Олаф со Стемиром помогли ему подняться в ладью, быстро переодели парня в сухую теплую меховую одежду и, дав ему горячего, только что вскипевшего на походном очаге цветочного настоя, забросали парня нетерпеливыми вопросами.
— Во всем виноват Спирка, — выпалил Рем, как только влез на ладью, и пока он пил и обогревал свою душу целительным напитком, отвечал как мог князю и его другу. — Его зовут здесь боярин-молчун. Ты, князь, его должен был видеть на Совете в Новгороде.
Олаф покачал головой. Спирку он ни разу не видел. И даже не слышал о нем.
— Говорят, он коключ, — отхлебнув напиток, снова проговорил разведчик, с любопытством поглядывая на именитых соплеменников.
— Рем, ты в своем уме? — возмутился Олаф. — Коключ — это морж-одиночка ительменов и поморов.
— Спроси Дитмара, — вздохнул Рем. — Я видел его в торговых рядах. Он тебе скажет то же самое!
Олаф не скрывал от лазутчиков, что послал на разведку несколько человек, чтобы они общими усилиями собрали все сведения в Плескове о заговоре против русичей.
— Дитмар еще не вернулся, — беспокойно отозвался Олаф и попросил: — Продолжай.

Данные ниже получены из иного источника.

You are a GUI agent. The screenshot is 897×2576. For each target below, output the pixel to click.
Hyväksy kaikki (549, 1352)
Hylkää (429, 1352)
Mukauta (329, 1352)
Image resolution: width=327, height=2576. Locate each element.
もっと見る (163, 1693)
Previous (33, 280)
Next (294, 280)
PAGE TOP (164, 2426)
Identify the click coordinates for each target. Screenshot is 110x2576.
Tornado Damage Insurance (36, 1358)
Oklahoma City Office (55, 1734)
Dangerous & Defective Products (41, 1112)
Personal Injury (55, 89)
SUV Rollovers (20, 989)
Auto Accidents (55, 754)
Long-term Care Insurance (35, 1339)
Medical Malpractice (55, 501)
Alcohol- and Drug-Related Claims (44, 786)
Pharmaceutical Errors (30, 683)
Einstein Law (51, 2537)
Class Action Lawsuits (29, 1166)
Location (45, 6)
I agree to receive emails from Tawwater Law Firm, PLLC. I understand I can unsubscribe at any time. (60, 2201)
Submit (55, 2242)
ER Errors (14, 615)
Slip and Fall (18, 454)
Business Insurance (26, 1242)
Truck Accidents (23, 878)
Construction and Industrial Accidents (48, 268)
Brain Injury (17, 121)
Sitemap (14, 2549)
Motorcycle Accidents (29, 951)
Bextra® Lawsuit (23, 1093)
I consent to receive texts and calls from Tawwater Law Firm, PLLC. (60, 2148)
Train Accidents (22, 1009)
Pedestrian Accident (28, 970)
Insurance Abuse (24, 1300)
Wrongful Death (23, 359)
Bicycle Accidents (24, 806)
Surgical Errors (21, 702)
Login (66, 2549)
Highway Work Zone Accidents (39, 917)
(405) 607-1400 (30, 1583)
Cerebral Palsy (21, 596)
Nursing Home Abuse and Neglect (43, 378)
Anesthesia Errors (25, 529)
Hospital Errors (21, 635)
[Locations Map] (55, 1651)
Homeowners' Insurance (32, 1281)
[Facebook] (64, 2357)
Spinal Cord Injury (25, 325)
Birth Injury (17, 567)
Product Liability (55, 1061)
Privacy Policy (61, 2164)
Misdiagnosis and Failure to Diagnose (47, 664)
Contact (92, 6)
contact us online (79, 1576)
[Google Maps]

— Плесковичи бают, что Спирка недавно овдовел, а так как детей не имел, то решил все свое богатство отдать плесковскому ополчению для того, чтобы те довели дело Власко до конца. Имя Власко звенит во Плескове на каждом шагу, словно копыт перестук, — заметил Рем и, посмотрев исподлобья на Олафа, хмуро проговорил: — Зря ты, князь, не опустил тогда свой меч на его голову!
— Бедолага! — беззлобно оборвал его Олаф. — Никто не ведает, что было бы С нами, ежели бы я тогда отрубил ему голову! Меня сам бог остановил, словно предупредил! «Не дело творишь, князь!» На плечи Власко не смог опуститься мой меч!.. Такие дела, Рем, вершат Перун и Сварог под предводительством Святовита. Учись и ты слушать голоса богов! И ты получишь сокровища! Помнишь наставления Барина? — жестко спросил Олаф.
Рем пожал плечами:
— Я иногда сомневаюсь в силе наших богов.
— А это свидетельство распада силы твоего духа! Не смей подпускать к душе сомнения в том, что очевидно!